Currently pumping some old tune into my noggin. Best form of therapy when recovering from an allergy attack that left me wasted for three days. And this finally shows up in the mail: Earphoria by the Smashing Pumpkins. Earphoria is an anomaly of Pumpkin releases. It isn't a best of, it was released just after Siamese Dream and before the same album made them Smashing Pumpkins. What is it then? Pieces Iscariot was their b-sides collection (albeit incomplete) so this isn't that either. I think Earphoria then was just a one-off, screwing around in the studio affair that came along with a video of the band.
For the longest time I had a bootleg copy with the expected messed up track listing, badly photocopied liner notes and mediocre sound quality. I suppose I should thank Billy Corgan for being so full of himself and greedy that he would allow Virgin Records to put out a new release.
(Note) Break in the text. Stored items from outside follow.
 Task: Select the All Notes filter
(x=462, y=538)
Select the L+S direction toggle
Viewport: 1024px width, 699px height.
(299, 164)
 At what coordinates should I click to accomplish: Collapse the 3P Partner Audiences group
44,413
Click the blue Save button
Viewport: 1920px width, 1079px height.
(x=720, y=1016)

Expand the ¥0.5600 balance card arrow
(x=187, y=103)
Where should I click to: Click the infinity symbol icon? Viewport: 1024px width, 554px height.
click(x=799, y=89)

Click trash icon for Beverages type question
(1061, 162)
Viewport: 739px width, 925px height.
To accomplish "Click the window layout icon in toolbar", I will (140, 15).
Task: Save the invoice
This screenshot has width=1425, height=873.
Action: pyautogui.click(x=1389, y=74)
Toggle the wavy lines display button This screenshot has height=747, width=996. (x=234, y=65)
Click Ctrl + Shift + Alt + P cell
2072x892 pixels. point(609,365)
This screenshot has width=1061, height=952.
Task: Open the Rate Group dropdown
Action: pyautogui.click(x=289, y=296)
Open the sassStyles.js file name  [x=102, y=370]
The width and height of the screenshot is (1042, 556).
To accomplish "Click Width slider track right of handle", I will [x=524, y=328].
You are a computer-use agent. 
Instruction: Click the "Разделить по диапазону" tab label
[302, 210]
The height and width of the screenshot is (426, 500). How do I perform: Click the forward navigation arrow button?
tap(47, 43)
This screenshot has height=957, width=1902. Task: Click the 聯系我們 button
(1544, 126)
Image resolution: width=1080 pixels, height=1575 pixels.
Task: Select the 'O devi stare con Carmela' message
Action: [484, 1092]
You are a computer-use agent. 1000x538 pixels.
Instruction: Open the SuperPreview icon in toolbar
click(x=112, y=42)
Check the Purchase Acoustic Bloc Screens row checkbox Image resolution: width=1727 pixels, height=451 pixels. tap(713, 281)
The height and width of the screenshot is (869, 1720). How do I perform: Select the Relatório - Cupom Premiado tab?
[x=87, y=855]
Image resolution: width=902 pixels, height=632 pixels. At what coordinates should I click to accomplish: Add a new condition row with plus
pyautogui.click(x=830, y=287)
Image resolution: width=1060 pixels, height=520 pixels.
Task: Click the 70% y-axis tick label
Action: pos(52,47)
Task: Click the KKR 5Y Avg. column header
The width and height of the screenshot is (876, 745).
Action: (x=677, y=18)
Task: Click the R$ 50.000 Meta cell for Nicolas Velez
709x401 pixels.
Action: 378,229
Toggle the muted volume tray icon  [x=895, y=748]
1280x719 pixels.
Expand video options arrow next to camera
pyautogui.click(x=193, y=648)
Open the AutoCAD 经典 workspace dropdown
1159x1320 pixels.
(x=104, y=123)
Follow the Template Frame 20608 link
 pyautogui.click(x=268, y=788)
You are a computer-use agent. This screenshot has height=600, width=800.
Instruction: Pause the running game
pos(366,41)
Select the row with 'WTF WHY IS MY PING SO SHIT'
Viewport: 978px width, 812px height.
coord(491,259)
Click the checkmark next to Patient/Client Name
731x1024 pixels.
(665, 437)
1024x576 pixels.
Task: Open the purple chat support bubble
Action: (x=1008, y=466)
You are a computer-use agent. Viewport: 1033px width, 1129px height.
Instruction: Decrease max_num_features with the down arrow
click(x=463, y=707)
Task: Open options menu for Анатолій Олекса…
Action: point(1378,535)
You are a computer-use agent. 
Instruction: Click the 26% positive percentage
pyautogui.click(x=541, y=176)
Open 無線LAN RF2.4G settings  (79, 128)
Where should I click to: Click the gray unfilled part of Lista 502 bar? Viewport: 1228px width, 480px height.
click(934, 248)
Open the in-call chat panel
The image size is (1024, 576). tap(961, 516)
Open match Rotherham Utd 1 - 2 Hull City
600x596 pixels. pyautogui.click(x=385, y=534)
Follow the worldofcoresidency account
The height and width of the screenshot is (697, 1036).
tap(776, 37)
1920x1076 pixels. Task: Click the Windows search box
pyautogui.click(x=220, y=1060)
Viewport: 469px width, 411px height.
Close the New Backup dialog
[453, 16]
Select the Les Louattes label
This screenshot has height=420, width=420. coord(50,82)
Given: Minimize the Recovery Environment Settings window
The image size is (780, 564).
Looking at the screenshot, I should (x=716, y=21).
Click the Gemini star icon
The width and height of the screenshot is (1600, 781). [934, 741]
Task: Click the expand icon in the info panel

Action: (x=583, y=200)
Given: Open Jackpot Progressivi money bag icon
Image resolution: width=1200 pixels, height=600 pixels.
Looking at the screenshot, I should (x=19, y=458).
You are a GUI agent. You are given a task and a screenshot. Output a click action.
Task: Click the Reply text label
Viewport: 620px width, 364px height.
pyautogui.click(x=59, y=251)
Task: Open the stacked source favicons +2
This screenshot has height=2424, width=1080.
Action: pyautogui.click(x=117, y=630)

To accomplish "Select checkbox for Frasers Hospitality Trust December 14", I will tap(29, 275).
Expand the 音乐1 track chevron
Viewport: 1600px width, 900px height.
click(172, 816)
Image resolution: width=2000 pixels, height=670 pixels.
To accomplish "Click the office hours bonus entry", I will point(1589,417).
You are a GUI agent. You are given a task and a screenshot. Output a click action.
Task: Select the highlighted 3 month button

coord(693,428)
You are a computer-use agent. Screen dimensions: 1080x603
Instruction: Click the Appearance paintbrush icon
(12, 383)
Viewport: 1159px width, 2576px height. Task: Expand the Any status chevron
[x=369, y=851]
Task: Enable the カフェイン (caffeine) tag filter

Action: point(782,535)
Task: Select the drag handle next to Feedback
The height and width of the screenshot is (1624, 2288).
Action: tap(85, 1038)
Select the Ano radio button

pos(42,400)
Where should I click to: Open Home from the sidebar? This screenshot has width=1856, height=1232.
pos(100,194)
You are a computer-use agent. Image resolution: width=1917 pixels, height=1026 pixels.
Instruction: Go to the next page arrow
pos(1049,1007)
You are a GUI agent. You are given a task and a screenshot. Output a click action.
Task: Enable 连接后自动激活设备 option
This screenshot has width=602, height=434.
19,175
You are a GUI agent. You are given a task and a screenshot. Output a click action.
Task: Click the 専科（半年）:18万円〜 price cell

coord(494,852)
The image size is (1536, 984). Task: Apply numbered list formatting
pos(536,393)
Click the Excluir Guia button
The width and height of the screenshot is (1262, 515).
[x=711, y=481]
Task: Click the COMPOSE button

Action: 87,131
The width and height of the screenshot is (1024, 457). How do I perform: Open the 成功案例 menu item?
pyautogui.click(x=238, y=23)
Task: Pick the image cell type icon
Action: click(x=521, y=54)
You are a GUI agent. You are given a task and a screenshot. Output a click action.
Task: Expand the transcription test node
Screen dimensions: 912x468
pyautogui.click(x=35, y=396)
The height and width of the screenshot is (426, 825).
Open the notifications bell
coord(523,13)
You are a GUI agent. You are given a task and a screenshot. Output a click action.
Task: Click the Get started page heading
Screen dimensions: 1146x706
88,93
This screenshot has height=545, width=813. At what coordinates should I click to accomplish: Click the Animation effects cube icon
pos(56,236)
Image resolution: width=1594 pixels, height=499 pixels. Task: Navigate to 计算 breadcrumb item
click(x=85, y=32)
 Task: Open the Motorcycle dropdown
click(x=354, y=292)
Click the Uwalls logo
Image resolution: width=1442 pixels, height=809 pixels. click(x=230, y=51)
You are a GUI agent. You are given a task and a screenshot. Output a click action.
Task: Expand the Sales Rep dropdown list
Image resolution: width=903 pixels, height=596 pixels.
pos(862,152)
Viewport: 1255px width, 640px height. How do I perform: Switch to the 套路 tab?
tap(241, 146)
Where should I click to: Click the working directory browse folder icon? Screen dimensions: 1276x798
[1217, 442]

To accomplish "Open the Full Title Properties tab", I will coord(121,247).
It's a fantastic record of the band at that moment right before fame when they didn't care about their image so much (or at least Corgan didn't) and drugs hadn't consumed the drummer Jimmy Chamberlain. It's mostly live recordings from various places across the globe (such as the only live recording of Slunk that I know of, made in Japan of course). There's also a smattering of strange songs like Bugg Superstar by lead guitarist James Iha that could have hearlded a new direction in music at the time. Along with that are random things like Pulsczar and French Movie Theme that seem to come from nowhere and Why Am I So Tired? that just goes nowhere. To top it off, there's probably the best live rendition of Silverfuck that I've heard including the opening riff of the never-completed Jackboot at the end.
Earphoria is an album that reminds you why the Pumpkins were so good, even if it also reminds you of what the Pumpkins became afterwards. Still, this is high school and college for me, starting fifteen years ago. It's wonderful warmth and exuberance for my soul. Even if you vowed never to buy a Pumpkins records, pick this up.